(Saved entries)
>>>

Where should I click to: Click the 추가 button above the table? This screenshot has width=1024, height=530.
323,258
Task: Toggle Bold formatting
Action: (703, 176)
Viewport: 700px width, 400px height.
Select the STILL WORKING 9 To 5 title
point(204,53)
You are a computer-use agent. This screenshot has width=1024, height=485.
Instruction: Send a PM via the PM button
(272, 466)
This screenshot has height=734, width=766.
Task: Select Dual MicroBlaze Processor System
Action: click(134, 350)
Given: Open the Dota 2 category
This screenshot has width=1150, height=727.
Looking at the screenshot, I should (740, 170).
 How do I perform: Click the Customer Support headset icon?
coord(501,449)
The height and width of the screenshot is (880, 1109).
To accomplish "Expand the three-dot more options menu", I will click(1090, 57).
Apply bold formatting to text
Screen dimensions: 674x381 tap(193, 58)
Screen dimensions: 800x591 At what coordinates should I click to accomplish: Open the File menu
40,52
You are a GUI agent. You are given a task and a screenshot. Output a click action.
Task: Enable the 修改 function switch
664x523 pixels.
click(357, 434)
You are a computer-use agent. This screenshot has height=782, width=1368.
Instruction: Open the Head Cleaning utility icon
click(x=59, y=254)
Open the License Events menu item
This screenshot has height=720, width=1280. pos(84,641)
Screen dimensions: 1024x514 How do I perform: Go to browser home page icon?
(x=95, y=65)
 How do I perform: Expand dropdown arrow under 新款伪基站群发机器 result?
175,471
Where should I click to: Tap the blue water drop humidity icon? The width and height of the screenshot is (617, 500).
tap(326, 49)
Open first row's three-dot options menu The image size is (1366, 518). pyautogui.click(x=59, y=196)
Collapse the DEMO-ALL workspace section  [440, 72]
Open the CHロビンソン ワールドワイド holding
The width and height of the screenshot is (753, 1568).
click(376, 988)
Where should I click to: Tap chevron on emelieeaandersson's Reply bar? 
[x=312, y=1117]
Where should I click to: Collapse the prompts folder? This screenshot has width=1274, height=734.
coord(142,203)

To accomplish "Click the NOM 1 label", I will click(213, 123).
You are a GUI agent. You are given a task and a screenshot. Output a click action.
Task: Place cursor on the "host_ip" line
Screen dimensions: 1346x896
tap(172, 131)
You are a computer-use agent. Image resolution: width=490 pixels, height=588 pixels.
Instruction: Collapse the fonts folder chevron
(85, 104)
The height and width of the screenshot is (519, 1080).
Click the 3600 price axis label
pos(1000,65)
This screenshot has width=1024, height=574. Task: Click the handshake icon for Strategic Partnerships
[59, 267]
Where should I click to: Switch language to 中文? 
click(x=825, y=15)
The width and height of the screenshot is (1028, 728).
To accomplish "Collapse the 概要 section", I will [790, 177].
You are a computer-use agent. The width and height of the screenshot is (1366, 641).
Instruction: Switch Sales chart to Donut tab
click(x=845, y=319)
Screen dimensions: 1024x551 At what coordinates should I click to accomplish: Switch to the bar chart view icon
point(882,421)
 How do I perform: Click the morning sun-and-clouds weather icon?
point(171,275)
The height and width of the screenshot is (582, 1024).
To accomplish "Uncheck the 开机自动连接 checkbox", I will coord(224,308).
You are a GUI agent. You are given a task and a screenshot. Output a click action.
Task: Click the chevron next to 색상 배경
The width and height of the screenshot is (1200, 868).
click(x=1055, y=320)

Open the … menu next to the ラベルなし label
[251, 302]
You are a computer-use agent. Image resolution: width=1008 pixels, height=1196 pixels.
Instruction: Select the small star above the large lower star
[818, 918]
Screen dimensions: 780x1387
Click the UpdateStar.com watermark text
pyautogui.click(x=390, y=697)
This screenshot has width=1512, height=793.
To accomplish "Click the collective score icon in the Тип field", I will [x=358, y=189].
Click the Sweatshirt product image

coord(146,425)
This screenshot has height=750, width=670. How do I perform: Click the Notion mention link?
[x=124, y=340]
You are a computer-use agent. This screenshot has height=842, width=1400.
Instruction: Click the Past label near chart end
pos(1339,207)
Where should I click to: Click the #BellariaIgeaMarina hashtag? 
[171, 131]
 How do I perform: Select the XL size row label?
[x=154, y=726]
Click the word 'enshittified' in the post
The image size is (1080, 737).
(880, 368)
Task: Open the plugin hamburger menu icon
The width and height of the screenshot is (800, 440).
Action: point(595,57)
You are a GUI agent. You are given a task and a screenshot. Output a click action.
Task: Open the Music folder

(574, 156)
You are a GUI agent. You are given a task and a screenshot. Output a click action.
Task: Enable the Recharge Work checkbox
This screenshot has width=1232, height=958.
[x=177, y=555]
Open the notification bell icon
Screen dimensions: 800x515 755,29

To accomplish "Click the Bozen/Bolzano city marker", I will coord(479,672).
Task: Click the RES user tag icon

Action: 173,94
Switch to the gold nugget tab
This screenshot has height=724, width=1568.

<<<

Work item: Could you work out how many lines in the records include "options"? Answer with the number only.

Solution to the problem: 2